__AUSZUG__:
((
Tamara Leichtfried: Im letzten Jahr ist die Band ein bisschen zur Priorität gewonnen. Dann lässt man halt mal ein Seminar ausfallen oder nimmt sich mal Urlaub.

Dora de Goederen [lacht]: Ich habe zum Beispiel unlängst die Note für ein Seminar bekommen, von dem ich nicht wusste, ob ich es bestehen würde, weil ich die Arbeit ein Monat zu spät abgegeben hatte.

„Die Stimmung, mit der wir im Proberaum sind, spiegelt sich dann auch im Song wider.“

Sehen Sie sich mehr als Bühnen- oder als Studioband?

Dora de Goederen: Ich hasse Studios.

Viktoria Kirner: Wir waren auch noch gar nicht so oft im Studio.
))
__BEREITGESTELLTE ANGABEN__:
((
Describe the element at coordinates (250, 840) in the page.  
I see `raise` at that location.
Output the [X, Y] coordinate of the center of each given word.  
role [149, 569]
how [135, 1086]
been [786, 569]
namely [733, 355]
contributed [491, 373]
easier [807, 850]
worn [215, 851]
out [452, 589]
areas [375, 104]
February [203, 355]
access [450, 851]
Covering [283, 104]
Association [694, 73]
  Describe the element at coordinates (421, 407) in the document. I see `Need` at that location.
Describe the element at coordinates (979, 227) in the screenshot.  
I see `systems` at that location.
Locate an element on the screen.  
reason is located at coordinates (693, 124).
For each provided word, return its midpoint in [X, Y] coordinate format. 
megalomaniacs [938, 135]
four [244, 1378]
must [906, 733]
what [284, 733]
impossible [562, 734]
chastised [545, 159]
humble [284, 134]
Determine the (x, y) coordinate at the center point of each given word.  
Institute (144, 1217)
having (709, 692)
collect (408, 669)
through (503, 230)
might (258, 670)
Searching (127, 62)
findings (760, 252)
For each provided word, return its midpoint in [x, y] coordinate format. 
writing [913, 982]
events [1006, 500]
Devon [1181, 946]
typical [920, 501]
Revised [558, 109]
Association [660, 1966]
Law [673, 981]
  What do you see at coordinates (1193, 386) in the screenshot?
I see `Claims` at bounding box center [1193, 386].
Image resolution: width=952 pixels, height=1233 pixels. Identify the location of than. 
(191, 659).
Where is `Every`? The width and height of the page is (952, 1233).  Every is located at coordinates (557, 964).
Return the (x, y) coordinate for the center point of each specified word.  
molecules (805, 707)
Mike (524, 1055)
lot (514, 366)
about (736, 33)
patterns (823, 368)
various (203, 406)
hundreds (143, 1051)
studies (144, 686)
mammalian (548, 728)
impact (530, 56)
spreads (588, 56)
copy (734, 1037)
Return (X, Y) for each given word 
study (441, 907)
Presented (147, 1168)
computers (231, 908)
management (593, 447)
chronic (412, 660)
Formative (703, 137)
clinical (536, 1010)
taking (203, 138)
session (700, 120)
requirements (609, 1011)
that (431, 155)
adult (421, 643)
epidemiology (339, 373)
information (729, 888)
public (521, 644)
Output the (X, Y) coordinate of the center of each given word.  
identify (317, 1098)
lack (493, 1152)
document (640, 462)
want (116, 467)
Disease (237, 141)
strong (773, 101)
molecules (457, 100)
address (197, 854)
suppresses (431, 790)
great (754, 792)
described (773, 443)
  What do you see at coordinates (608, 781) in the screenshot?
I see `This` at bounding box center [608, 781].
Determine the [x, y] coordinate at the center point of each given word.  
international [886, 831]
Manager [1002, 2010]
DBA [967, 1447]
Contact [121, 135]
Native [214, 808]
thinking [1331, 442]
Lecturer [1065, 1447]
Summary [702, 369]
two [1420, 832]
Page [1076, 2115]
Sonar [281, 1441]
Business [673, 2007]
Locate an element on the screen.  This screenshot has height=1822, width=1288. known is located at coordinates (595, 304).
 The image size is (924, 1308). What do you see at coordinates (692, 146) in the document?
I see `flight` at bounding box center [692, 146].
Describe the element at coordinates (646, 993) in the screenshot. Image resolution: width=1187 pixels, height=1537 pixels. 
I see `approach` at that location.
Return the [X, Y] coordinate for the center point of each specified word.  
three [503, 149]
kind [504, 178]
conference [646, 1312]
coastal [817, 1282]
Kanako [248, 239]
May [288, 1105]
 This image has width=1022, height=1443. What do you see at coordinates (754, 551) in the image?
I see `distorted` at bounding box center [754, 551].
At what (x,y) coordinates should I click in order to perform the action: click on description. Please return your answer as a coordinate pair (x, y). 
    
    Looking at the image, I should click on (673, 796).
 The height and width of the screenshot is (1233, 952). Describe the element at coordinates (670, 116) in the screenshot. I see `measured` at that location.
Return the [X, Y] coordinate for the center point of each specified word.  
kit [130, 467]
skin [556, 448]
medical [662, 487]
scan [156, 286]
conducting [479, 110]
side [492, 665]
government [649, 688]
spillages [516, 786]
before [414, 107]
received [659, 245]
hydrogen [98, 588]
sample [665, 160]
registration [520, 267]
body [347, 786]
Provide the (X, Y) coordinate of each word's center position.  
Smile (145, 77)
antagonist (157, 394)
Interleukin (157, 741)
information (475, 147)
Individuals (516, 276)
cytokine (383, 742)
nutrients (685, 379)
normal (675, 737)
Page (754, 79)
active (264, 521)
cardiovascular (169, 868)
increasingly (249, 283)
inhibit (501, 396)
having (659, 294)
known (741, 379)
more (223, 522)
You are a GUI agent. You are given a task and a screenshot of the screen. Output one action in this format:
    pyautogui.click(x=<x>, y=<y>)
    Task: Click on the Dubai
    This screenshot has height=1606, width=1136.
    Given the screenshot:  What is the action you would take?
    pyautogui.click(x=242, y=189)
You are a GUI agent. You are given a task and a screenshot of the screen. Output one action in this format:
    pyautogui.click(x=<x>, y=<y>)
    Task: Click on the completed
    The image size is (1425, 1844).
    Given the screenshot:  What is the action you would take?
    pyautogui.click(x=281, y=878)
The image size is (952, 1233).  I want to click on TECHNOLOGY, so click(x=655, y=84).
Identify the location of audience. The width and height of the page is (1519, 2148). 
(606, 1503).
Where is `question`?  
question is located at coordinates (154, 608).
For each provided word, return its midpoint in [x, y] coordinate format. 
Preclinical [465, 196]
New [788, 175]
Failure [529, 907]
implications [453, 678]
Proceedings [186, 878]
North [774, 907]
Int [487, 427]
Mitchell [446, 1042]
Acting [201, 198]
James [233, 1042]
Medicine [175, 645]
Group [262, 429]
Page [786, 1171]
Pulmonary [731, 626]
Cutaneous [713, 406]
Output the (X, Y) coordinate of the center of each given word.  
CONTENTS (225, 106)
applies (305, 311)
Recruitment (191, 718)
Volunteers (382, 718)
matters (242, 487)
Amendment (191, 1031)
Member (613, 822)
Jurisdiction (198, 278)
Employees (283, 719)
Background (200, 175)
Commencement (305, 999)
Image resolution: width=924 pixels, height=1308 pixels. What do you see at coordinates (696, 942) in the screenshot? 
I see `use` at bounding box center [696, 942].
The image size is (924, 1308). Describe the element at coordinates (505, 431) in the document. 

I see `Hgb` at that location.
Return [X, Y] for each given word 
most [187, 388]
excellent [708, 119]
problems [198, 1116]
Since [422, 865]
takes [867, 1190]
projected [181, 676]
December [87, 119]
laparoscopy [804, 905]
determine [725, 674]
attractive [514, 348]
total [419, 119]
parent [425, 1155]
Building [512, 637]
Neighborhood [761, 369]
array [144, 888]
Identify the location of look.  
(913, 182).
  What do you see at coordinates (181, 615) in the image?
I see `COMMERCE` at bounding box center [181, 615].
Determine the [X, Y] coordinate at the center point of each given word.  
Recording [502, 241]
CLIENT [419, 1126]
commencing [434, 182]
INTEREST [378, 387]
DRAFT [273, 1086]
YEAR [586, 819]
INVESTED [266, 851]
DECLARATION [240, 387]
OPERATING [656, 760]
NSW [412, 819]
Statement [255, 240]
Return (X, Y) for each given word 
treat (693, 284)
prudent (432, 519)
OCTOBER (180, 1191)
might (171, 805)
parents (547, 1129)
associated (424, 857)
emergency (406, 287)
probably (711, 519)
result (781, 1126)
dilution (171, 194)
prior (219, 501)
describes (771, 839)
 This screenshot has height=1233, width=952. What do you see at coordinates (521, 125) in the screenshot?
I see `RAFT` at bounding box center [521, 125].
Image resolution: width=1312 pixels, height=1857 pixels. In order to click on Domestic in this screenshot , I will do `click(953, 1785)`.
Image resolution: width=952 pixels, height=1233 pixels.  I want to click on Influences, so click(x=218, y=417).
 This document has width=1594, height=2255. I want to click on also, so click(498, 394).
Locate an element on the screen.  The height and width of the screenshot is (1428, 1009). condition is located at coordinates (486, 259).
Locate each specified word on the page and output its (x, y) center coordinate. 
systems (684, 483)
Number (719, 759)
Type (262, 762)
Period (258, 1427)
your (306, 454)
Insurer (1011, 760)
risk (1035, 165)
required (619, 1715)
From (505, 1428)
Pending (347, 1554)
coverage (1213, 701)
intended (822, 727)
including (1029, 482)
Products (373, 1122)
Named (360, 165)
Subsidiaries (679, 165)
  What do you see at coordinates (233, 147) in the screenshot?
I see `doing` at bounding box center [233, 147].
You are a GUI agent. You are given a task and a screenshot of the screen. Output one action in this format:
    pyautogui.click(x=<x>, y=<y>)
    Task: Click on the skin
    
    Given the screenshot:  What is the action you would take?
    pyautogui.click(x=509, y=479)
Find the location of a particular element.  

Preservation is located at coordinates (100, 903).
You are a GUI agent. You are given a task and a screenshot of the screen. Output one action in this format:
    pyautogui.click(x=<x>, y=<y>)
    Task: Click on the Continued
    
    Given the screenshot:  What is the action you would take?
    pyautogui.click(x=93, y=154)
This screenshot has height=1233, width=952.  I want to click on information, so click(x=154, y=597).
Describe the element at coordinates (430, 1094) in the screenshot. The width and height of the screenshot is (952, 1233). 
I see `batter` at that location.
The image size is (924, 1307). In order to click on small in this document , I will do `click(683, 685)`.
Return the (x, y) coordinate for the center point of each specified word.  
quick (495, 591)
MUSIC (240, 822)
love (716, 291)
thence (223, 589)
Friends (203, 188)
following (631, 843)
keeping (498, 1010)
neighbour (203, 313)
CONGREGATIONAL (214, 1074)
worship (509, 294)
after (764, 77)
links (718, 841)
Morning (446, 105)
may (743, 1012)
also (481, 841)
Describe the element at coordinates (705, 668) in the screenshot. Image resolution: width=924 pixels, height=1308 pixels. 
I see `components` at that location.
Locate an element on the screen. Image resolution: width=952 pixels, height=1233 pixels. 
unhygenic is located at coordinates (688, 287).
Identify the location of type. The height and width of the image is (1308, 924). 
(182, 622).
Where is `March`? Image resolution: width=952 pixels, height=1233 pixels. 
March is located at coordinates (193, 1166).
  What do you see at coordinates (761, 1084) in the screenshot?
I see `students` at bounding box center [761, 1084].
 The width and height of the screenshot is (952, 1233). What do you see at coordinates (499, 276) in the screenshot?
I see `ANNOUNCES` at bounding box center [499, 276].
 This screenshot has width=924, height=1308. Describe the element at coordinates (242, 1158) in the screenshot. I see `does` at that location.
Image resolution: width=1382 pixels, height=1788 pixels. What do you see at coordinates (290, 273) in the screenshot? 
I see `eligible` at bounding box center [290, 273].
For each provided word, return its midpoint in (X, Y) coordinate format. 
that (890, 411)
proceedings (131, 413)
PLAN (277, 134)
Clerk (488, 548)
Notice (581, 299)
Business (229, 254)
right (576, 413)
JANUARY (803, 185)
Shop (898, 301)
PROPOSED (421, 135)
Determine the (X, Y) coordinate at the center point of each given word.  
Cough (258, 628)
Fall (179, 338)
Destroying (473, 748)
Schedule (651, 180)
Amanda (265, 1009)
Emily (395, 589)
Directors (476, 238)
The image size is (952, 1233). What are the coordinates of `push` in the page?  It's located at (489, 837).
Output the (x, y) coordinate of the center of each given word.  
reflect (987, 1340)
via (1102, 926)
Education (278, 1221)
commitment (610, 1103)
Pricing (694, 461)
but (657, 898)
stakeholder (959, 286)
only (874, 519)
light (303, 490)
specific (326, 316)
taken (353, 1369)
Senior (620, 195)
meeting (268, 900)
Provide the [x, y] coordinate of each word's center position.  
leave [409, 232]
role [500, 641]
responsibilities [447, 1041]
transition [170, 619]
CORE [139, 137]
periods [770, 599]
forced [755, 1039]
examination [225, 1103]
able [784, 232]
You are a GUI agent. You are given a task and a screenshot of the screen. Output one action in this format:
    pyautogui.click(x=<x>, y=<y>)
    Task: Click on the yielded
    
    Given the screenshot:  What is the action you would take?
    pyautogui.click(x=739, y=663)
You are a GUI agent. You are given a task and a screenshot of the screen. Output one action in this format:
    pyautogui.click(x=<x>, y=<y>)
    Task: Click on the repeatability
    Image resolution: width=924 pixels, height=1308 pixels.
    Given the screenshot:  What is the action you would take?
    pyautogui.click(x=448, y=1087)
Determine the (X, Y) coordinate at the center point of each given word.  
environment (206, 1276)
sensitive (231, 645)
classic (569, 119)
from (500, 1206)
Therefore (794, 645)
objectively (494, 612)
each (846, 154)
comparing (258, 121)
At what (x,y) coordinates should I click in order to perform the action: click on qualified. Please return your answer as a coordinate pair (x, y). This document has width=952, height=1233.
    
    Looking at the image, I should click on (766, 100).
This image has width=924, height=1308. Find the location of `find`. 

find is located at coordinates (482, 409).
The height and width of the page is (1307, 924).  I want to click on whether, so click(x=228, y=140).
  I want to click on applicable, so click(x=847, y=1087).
))
Kannst du den Auszug ab den Worten „Tamara Leichtfried: Im“ bis einschließlich „oder als Studioband?“ wortgetreu abschreiben? Die Einträge spielen hierfür keine Rolle.

__LÖSUNG__:
Tamara Leichtfried: Im letzten Jahr ist die Band ein bisschen zur Priorität gewonnen. Dann lässt man halt mal ein Seminar ausfallen oder nimmt sich mal Urlaub.

Dora de Goederen [lacht]: Ich habe zum Beispiel unlängst die Note für ein Seminar bekommen, von dem ich nicht wusste, ob ich es bestehen würde, weil ich die Arbeit ein Monat zu spät abgegeben hatte.

„Die Stimmung, mit der wir im Proberaum sind, spiegelt sich dann auch im Song wider.“

Sehen Sie sich mehr als Bühnen- oder als Studioband?